- Problem statement
Extract each line holding the word "agent" from the entries.
-- Records for the task follows --
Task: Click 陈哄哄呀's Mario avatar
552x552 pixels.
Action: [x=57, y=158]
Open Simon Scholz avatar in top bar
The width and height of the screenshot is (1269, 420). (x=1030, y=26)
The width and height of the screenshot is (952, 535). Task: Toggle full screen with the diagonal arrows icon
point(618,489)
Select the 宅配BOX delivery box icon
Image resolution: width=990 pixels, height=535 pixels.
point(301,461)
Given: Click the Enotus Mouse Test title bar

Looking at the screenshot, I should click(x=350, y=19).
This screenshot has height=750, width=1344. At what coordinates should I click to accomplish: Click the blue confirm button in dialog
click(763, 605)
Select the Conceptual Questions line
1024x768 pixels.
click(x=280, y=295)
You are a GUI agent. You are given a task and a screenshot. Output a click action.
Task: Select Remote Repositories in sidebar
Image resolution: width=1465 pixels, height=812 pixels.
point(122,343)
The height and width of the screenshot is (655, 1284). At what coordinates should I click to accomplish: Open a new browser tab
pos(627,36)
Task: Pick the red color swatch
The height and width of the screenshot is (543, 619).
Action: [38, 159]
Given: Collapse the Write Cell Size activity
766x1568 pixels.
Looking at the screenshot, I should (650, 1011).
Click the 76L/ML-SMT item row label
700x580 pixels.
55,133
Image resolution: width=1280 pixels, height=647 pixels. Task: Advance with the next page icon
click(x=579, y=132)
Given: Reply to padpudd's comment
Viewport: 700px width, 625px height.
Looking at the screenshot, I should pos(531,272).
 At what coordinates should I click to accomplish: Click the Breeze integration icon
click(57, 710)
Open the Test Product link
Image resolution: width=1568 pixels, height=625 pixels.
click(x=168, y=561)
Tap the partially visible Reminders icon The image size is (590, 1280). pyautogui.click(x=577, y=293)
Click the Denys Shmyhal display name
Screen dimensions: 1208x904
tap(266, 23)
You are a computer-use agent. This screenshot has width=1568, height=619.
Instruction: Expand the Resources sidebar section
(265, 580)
-- Records for the task concluded --
- Answer below
You are a GUI agent. You are given a task and a screenshot. Output a click action.
You are a computer-use agent. This screenshot has width=1568, height=619.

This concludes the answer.